Cronaca Bernate Ticino / Via Milano

Duplice omicidio a Casate: morti padre e figlio

Due uomini di ventidue e quarantasette anni sono stati uccisi giovedì mattina intorno alle 6.30 a Casate, frazione di Bernate Ticino. Fermato il presunto killer, che dice ai carabinieri: "Mi trattavano malissimo, non li sopportavo più"

Mancava qualche minuto alle 6.30 del mattino di giovedì 16 maggio quando a Casate, frazione di Bernate Ticino, è avvenuta una sparatoria.

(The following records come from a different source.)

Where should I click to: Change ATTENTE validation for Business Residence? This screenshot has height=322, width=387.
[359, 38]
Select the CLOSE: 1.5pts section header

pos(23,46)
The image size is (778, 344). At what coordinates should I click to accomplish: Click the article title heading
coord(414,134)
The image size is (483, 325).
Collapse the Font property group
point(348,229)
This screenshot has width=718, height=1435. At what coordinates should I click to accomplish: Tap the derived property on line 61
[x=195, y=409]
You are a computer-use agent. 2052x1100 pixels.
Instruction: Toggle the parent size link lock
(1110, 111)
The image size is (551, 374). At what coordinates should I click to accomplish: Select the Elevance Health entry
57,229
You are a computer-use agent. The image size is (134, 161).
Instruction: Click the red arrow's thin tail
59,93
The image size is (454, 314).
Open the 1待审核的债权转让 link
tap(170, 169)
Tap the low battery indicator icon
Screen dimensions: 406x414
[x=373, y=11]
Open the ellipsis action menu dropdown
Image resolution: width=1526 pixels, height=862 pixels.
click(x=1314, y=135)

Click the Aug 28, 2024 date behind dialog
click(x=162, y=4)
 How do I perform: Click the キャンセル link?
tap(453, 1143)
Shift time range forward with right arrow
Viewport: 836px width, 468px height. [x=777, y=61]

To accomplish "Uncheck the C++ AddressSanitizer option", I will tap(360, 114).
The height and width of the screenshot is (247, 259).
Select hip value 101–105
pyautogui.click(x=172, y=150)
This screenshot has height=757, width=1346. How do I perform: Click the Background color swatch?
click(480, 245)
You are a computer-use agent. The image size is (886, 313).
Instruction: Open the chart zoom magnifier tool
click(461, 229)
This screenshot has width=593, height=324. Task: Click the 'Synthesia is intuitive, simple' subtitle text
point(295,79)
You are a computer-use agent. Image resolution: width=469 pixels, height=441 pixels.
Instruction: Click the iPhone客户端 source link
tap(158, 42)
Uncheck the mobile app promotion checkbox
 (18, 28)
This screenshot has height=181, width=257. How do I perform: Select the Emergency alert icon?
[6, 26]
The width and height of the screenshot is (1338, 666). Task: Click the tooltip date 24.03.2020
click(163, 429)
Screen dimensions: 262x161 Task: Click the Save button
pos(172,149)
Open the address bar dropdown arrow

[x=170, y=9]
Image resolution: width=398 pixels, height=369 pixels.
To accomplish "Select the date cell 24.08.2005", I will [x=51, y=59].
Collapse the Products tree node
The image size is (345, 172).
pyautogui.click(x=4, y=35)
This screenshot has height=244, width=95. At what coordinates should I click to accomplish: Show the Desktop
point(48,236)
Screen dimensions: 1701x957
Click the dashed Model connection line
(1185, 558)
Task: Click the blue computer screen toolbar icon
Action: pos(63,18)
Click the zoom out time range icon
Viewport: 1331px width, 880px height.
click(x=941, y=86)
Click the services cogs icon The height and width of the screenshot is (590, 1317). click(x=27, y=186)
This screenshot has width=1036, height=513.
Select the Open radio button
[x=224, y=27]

Il tutto è accaduto in un bar di via Milano (il Bottazzi), con a terra deceduti due uomini di ventidue e quarantasette anni: padre e figlio, Salvatore e Rocco Brattalotta. Da quanto è emerso, di mestiere facevano i fabbri. Avevano un appalto per Expo 2015.  

I due sarebbero stati uccisi da un uomo di 36 anni, Davide Spadari, nel corso di una lite. Le tre persone si conoscevano: il 36enne era un loro ex dipendente. 

I due erano nel locale per il caffè mattutino quando sono stati raggiunti da Spadari, che li ha freddati con molti colpi, versando loro addosso due caricatori, con 14 colpi. Testimoni i proprietari del bar e alcuni clienti. L'omicida si stava recando in caserma per costituirsi, ma è stato intercettato da una pattuglia che lo ha fermato. E' stato il barista a dare l'allarme (video 1, video 2). 

Ai carabinieri si sarebbe giustificato dicendo: "Mi trattavano malissimo. Non li sopportavo più". Mentalmente instabile, aveva già cercato di uccidersi qualche giorno fa. Non aveva il porto d'armi, ma poteva detenere pistole regolarmente. 

Trovata anche la presunta arma del delitto: una Bernardelli calibro 7.65.